And I remembered how careful people would be around me sometimes. Scared for me. Not knowing what to say. And I'd want them to relax and forget it and just be their same hilarious selves. And as I'm telling this to the class, without stopping, I go right into the monologue, as if it's my own words just continuing on. I said, In my mind I was thinking, "HEY!
Of comfort no man speak
Let's talk of graves, of worms and epitaphs
And as I'm saying these words, I'm saying them in the manner two young boys might use when describing the gooshiest, coolest part of a horror movie. Playfully. Jokingly. Laughing at the futility of our rage against death.
And it felt so GOOD.
It felt like singing.
But more than that. It was laughing at death itself.

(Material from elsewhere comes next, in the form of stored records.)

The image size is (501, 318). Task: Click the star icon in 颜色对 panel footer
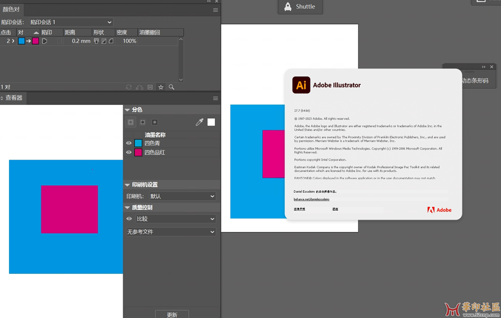(161, 87)
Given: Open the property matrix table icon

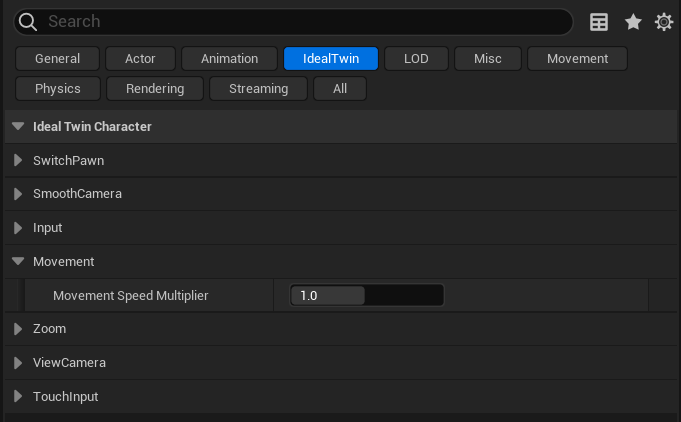Looking at the screenshot, I should pyautogui.click(x=599, y=22).
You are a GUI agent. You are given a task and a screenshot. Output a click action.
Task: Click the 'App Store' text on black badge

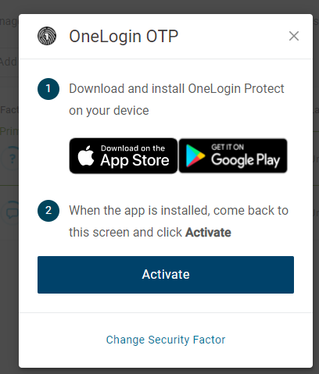(x=134, y=160)
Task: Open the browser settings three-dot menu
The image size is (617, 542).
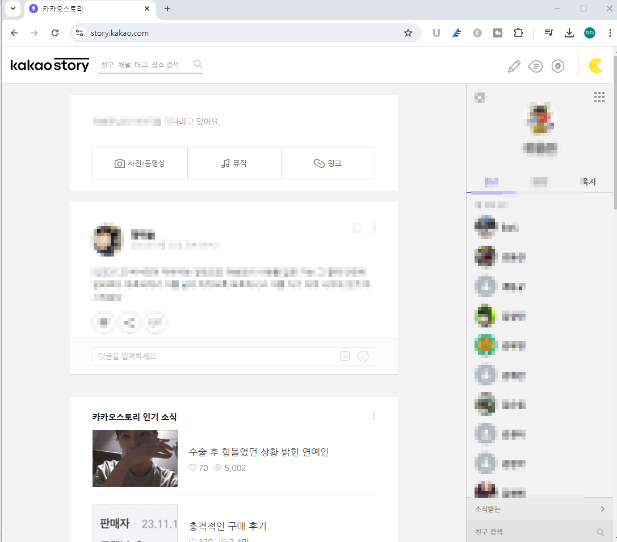Action: pyautogui.click(x=610, y=33)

Somewhere down in South America
There's an H.I.V.-free town
In the town there's an H.I.V.-free circus
With an H.I.V.-free clown
One thing I've discovered, in this Shakespearean journey, his plays are poems. They are as good to read as they are to say out loud.
Now I know why people fall in love with Shakespeare. Oh, it's almost like a religion with some people! Like a secret club that anyone can join, except you don't join it. It is already you.
And Shakespeare is not easy. As I said before, my entry method has been the side-by-side "translations." It takes a little effort. A little work. But when you break through, the pleasures don't stop.
So, perched there on the piano stool, I did it. I got laughs where maybe people don't usually get laughs in this scene. I am still a neophyte. But it felt like a real accomplishment. Like I had done something no one else had ever done. But had done it by expressing a totally universal emotion.
DID ALL THAT HAPPEN?
This being April Fool's Day, I'll let you decide whether everything I just said above actually happened, or whether it's merely what I fantasized would happen. Happy holidays! Who knew Easter and April Fool's Day were so close together? Like Christmas and New Years.